Y, para acabar de perder a quien aún siga leyendo, introduzcamos la secular pugna sectaria y étnica en el mundo islámico. Persas y árabes; suníes y chiíes; kurdos y turcomanos. Deliberadamente mantengo fuera de la ecuación a Israel y Palestina aun cuando sea un factor desestabilizador objetivo porque también tiene mucho de excusa que oculta otras realidades que tienen que ver con esta guerra en la que ya estamos inmersos. Es una guerra del agua, del petróleo, del tránsito estratégico de los hidrocarburos hacia Occidente y, en el inmediato futuro -si no presente- también hacia el extremo oriente, con China como demandante insaciable de recursos. Una guerra de los intereses occidentales, orientales y locales sobre esos recursos y sobre un status quo en el que el monopolio de la fe también se juega, aunque en nuestra sociedad occidental laicificada hayamos olvidado lo que eso significa, aunque nos hayamos destripado por las mismas razones barnizadas con nuestras propias pátinas religiosas también en Europa hasta hace un par de siglos.
¿A quién elige Dios para ungirle de una brutalidad libre de responsabilidades? Es el fraude favorito de la humanidad. El ejército nazi llevaba en las hebillas de sus cinturones el lema que lucía el prusiano dos siglos antes: Gott mit uns. Dios con nosotros. Siempre hay alguien dispuesto a manipular la palabra. Esta no es una guerra contra Dios ni a favor de él. Es una guerra de intereses económicos que fanatizan lo más débil, lo más castigado de las estructuras sociales del mundo musulmán y del occidental (también del oriental, pero aún está por aflorar).
Y, en esta guerra, occidente mantiene sus alianzas en el lado equivocado.
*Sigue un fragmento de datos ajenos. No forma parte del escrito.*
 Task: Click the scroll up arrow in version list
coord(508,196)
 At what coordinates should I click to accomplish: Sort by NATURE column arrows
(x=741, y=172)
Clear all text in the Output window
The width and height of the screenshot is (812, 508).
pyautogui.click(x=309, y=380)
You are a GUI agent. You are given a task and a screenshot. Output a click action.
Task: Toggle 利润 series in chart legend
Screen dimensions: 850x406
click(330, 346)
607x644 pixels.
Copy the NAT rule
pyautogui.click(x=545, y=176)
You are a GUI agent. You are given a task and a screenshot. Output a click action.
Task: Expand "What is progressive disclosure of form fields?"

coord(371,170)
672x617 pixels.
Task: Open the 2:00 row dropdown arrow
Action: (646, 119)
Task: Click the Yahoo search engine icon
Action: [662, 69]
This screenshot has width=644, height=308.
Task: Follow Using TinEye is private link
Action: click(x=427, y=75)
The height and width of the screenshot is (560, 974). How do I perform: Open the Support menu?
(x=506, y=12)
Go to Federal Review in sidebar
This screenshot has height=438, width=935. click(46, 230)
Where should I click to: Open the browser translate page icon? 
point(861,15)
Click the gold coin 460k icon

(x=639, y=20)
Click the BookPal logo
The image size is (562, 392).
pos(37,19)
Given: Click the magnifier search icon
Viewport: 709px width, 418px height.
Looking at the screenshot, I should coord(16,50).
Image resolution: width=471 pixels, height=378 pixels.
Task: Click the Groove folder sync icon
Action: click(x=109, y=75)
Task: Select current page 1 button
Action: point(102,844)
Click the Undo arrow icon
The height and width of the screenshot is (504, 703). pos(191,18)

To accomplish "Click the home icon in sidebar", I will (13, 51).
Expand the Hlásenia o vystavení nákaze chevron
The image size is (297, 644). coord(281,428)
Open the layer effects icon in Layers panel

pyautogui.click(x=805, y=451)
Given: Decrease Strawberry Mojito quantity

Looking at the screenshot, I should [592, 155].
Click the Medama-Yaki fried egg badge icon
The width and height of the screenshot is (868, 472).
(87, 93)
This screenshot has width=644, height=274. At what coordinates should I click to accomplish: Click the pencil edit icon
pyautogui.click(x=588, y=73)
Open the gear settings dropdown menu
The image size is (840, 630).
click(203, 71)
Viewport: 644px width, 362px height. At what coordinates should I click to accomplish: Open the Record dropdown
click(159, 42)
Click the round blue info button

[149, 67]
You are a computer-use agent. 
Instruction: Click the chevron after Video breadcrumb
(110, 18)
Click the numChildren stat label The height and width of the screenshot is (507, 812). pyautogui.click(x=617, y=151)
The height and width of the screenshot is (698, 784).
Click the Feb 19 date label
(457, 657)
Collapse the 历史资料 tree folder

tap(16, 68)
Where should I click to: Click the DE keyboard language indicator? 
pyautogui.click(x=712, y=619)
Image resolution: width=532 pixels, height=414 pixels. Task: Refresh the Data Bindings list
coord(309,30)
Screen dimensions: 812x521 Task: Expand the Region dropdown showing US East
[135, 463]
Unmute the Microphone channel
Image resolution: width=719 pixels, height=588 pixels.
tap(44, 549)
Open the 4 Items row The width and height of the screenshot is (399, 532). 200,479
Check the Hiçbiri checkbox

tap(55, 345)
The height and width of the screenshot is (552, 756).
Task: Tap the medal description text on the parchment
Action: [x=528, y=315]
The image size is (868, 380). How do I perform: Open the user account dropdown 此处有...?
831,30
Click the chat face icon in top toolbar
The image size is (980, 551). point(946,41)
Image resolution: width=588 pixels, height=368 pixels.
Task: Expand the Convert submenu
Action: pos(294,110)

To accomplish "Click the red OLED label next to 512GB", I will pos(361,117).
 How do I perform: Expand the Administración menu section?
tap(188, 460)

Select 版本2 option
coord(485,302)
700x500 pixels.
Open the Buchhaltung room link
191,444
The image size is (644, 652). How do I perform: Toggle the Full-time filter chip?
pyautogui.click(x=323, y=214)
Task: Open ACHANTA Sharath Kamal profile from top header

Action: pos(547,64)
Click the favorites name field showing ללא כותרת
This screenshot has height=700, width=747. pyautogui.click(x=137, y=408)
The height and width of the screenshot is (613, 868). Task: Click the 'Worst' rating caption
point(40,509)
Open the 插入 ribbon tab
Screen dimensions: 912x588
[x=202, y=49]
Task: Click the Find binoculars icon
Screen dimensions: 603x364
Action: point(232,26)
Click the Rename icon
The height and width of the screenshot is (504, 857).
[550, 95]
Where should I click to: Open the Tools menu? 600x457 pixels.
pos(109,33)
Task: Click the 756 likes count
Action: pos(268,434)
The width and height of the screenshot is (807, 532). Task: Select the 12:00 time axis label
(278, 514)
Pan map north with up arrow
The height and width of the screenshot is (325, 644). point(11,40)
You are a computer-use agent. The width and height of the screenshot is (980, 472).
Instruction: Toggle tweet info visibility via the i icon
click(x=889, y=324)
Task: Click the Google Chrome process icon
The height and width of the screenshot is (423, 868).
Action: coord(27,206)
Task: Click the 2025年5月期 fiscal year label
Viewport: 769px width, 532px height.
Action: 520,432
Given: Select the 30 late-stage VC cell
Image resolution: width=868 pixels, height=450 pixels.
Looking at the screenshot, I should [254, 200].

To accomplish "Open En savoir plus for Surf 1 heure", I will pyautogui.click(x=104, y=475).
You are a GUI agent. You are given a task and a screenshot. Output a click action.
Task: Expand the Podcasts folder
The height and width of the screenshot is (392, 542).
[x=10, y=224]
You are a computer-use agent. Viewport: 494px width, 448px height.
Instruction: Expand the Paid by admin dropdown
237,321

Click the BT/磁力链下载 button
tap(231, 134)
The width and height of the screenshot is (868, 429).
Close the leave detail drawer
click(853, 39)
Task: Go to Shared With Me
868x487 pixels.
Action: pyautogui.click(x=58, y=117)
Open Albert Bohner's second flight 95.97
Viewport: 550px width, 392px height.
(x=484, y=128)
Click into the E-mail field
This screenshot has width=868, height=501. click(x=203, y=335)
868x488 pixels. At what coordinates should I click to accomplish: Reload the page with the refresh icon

Las dictaduras suníes son socios estratégicos y económicos de las élites en nuestro propio hemisferio. Y se han convertido en nuestra necesidad geoestratégica. Se invade Irak para proteger los intereses saudíes, que invaden Yemen para evitar la expansión de la influencia chií de Irán. Se calla ante la masacre turca de kurdos mientras se arma a estos para que combatan al ISIS, aunque se les niega un país propio que les agrupe en territorios que deberían ceder Siria, Irak, Irán y Turquía. Y todos saben que una parte del petróleo que financia al integrismo sale de Irak, de Siria, de Libia, y se vende en oriente y occidente, ayuda a rebajar el precio del barril y nos ahorra un pastizal en plena crisis de desarrollo.
Está bien: nada es tan sencillo. Sólo son retazos de una realidad poliédrica puesta en demasiado desorden, a falta de muchos de sus aspectos y sin el suficiente rigor. Pero junto a la justa rabia, el legítimo pánico y el humano sentimiento de desconfianza hacia lo diferente, es oportuno rebajar un poco la columna de marfil desde la que juzgamos nuestros intereses y, sobre todo, la responsabilidad ajena en el arranque oscuro de este siglo que iba a ser de luz.